(Stored data)
Start of Block

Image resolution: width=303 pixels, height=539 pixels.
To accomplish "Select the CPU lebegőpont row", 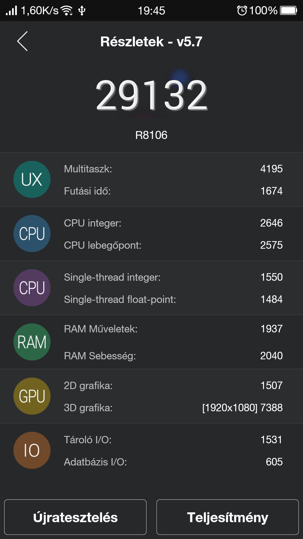I will click(173, 245).
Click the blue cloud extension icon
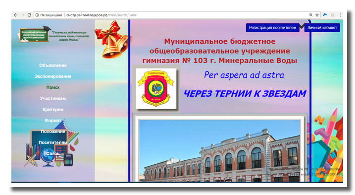 (325, 15)
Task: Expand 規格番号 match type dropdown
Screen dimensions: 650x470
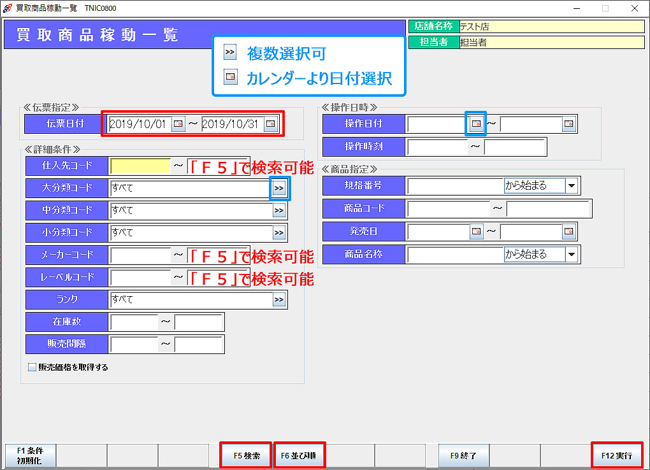Action: [x=572, y=186]
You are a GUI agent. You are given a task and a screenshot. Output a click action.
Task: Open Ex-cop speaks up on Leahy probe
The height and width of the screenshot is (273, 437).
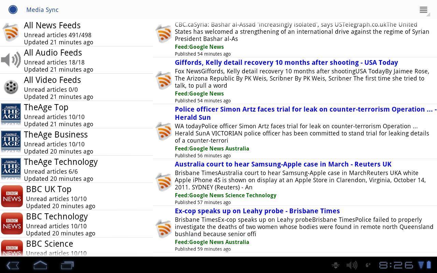pyautogui.click(x=257, y=211)
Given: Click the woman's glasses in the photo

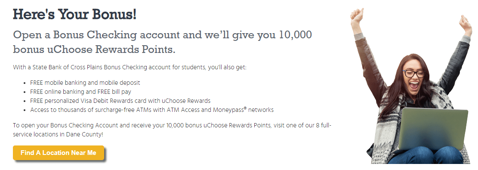Looking at the screenshot, I should click(413, 73).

End of Block

**Task:** Write out exactly the lines from the one containing "Task: Expand 規格番号 match type dropdown" through the end of the entries, both included. Pictures are not copied.

**Task response:**
Task: Expand 規格番号 match type dropdown
Screen dimensions: 650x470
Action: [x=572, y=186]
You are a GUI agent. You are given a task and a screenshot. Output a click action.
Task: Open Ex-cop speaks up on Leahy probe
The height and width of the screenshot is (273, 437).
pyautogui.click(x=257, y=211)
Given: Click the woman's glasses in the photo

Looking at the screenshot, I should click(413, 73).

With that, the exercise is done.